I don't think I expressed myself clearly on that last sentence. The 50 watts does not lack low mids at all. It is the best amp of your list, period. The 6505 series sounds like shit compared to it IMO. 


Also, it is a common beginner mistake to believe a 100 watts amp will sound better than a 50 watts. In fact, I PREFER 50 watts amps. Why? What makes a tube amp sound good?
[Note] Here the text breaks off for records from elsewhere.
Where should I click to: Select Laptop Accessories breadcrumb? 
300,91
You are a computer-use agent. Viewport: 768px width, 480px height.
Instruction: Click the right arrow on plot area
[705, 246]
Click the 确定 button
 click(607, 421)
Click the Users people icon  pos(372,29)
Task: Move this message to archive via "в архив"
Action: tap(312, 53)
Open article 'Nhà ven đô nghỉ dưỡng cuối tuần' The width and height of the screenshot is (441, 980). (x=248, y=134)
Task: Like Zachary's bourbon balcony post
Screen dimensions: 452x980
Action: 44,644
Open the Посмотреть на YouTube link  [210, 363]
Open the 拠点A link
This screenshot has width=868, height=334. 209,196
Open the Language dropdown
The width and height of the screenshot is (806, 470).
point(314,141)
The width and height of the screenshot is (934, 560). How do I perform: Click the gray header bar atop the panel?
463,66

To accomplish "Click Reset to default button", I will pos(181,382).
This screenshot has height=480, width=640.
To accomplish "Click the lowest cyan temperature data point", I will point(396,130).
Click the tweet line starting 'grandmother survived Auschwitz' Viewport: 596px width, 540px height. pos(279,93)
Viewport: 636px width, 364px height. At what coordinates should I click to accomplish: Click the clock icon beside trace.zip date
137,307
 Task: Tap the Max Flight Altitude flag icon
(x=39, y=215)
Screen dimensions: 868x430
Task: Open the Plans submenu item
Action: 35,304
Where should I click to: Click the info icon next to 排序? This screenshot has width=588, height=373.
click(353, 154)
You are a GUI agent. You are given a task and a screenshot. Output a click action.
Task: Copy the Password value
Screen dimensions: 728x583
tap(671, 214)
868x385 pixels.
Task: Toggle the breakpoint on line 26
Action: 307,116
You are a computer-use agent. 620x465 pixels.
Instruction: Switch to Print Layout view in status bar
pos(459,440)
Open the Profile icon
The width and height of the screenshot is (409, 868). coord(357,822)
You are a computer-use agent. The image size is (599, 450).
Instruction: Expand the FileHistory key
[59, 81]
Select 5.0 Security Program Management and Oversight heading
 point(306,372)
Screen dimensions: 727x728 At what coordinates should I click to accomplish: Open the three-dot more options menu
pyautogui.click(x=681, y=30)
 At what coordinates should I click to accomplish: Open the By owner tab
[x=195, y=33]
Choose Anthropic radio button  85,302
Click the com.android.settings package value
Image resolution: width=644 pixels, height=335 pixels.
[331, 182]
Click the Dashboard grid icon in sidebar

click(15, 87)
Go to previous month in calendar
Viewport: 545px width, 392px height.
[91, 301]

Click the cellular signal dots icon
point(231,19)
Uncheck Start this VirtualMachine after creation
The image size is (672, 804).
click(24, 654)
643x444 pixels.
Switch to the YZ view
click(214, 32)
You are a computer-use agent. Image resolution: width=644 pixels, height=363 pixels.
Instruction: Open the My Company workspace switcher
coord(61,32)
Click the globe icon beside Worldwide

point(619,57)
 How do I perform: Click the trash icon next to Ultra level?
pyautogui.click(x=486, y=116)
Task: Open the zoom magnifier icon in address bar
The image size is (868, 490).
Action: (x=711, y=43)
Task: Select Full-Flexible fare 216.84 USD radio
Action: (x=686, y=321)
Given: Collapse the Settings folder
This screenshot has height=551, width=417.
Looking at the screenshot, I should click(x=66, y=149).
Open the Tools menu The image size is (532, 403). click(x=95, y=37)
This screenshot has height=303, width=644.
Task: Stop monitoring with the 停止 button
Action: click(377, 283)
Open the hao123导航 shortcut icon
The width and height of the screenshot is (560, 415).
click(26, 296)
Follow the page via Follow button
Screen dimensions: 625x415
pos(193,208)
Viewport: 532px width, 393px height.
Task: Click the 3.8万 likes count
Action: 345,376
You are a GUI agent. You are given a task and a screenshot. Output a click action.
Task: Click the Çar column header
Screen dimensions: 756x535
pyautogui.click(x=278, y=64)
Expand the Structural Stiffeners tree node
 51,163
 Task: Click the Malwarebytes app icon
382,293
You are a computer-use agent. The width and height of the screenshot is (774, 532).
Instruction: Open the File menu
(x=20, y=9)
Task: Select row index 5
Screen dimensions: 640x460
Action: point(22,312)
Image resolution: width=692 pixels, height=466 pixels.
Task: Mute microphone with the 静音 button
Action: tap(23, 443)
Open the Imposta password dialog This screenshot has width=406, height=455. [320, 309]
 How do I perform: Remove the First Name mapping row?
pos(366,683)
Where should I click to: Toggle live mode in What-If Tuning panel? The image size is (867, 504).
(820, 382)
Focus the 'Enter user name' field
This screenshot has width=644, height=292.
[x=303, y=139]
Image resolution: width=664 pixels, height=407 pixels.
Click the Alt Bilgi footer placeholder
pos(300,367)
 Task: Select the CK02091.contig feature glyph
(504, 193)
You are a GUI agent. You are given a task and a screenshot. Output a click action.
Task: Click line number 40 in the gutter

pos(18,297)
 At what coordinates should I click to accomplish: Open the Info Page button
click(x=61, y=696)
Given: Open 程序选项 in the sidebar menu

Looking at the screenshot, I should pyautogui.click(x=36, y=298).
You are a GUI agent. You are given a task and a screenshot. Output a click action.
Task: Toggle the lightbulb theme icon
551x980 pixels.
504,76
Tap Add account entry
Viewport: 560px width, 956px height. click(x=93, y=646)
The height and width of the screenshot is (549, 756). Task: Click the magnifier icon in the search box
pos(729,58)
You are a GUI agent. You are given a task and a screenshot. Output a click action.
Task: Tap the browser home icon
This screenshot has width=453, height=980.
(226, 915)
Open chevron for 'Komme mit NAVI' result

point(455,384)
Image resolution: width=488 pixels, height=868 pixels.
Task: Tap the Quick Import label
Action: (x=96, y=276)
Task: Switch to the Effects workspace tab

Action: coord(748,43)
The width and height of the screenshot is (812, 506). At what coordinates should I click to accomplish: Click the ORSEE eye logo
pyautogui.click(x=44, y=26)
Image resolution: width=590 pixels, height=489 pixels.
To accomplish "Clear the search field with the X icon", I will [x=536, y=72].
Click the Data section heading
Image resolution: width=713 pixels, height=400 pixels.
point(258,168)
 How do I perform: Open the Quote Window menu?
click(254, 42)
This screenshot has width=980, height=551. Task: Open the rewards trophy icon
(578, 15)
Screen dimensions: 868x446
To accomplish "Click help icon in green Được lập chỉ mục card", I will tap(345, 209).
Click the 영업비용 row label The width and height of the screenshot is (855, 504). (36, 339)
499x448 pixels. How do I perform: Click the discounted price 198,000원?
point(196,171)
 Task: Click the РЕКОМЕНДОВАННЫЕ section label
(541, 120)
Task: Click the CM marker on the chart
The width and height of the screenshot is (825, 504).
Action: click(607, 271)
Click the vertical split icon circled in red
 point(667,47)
That powertube compression and warmth you get when you crank the fvcking volume. And unless you plan to play stadiums and arenas next week, 100 watts is just stupid. When I owned 100 watts amps I used to remove 2 of the powertubes to drop the power to 50 watts. And as far as band practice go, if you have a not-over-the-top-loud drummer, you can easily deal with a 5 watts amp  

Tl;dr 50 watts will give you that brutaly compressed but warm tube tone we love at lower volume and this is why we love them. 

2 last tips :

- go try the amps by yourself. Some amps may sound good on paper, but play like shit for you. I have that problem with Mesa Rectifiers. I LOVE that recorded tone, but that totally suck with my playing. Hell, every Mesa amp suck with my playing! Same guitar same rig and my bandmate does magic on Mesa amps. 

- don't believe you will get guitars sounds like you hear on recordings. The mix is often far from what the guys really use, and guitars are mixed really thin to leave place for the bass.


----------



## Metaldestroyerdennis (Oct 26, 2013)

If you really want a 120 watt head go buy the Laney or the 6505. Then when you realize how ridiculous it is you can return it and get the 5150 III


----------



## russmuller (Oct 27, 2013)

It seems like you're quick to dismiss the 50 watt option. I have a 50 watt Pittbull and it's pretty damn loud. When I was touring, at rehearsals, or recording, it was never lacking.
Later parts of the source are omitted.